> Task goal:
Transcribe all of the data, leaving nothing out and changing nothing.

> Source information:
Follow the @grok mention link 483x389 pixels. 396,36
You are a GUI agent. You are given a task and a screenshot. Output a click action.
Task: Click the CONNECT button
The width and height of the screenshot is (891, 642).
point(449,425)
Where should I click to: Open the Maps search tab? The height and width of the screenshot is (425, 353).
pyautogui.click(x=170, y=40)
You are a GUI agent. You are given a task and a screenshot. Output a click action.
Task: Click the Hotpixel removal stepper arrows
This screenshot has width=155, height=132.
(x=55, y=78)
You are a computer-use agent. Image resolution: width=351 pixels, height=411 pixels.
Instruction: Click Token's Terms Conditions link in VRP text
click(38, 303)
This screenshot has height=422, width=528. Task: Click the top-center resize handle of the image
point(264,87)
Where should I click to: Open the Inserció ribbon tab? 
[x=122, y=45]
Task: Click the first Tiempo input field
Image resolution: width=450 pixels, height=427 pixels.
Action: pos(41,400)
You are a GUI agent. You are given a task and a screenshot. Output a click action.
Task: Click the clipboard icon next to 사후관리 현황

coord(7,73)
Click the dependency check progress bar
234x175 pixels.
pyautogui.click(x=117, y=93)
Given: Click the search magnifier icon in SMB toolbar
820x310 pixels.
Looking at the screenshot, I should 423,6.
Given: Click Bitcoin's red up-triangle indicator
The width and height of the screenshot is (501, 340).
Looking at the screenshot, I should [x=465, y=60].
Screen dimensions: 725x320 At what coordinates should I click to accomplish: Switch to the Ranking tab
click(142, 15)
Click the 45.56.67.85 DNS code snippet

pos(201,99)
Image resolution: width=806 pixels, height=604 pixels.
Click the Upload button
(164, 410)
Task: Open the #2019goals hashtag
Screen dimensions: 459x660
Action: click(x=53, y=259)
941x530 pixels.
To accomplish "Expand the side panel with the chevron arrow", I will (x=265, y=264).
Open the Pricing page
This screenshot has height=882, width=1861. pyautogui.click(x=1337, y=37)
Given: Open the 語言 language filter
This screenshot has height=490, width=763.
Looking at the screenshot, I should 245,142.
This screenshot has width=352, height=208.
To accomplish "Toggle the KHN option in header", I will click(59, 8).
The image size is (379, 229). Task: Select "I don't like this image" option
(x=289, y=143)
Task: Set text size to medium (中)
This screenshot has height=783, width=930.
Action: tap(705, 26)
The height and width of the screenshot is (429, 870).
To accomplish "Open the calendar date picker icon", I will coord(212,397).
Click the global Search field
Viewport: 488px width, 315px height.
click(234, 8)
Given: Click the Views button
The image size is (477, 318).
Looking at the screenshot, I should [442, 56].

> Response:
Follow the @grok mention link 483x389 pixels. 396,36
You are a GUI agent. You are given a task and a screenshot. Output a click action.
Task: Click the CONNECT button
The width and height of the screenshot is (891, 642).
point(449,425)
Where should I click to: Open the Maps search tab? The height and width of the screenshot is (425, 353).
pyautogui.click(x=170, y=40)
You are a GUI agent. You are given a task and a screenshot. Output a click action.
Task: Click the Hotpixel removal stepper arrows
This screenshot has width=155, height=132.
(x=55, y=78)
You are a computer-use agent. Image resolution: width=351 pixels, height=411 pixels.
Instruction: Click Token's Terms Conditions link in VRP text
click(38, 303)
This screenshot has height=422, width=528. Task: Click the top-center resize handle of the image
point(264,87)
Where should I click to: Open the Inserció ribbon tab? 
[x=122, y=45]
Task: Click the first Tiempo input field
Image resolution: width=450 pixels, height=427 pixels.
Action: pos(41,400)
You are a GUI agent. You are given a task and a screenshot. Output a click action.
Task: Click the clipboard icon next to 사후관리 현황

coord(7,73)
Click the dependency check progress bar
234x175 pixels.
pyautogui.click(x=117, y=93)
Given: Click the search magnifier icon in SMB toolbar
820x310 pixels.
Looking at the screenshot, I should 423,6.
Given: Click Bitcoin's red up-triangle indicator
The width and height of the screenshot is (501, 340).
Looking at the screenshot, I should [x=465, y=60].
Screen dimensions: 725x320 At what coordinates should I click to accomplish: Switch to the Ranking tab
click(142, 15)
Click the 45.56.67.85 DNS code snippet

pos(201,99)
Image resolution: width=806 pixels, height=604 pixels.
Click the Upload button
(164, 410)
Task: Open the #2019goals hashtag
Screen dimensions: 459x660
Action: click(x=53, y=259)
941x530 pixels.
To accomplish "Expand the side panel with the chevron arrow", I will (x=265, y=264).
Open the Pricing page
This screenshot has height=882, width=1861. pyautogui.click(x=1337, y=37)
Given: Open the 語言 language filter
This screenshot has height=490, width=763.
Looking at the screenshot, I should 245,142.
This screenshot has width=352, height=208.
To accomplish "Toggle the KHN option in header", I will click(59, 8).
The image size is (379, 229). Task: Select "I don't like this image" option
(x=289, y=143)
Task: Set text size to medium (中)
This screenshot has height=783, width=930.
Action: tap(705, 26)
The height and width of the screenshot is (429, 870).
To accomplish "Open the calendar date picker icon", I will coord(212,397).
Click the global Search field
Viewport: 488px width, 315px height.
click(234, 8)
Given: Click the Views button
The image size is (477, 318).
Looking at the screenshot, I should [442, 56].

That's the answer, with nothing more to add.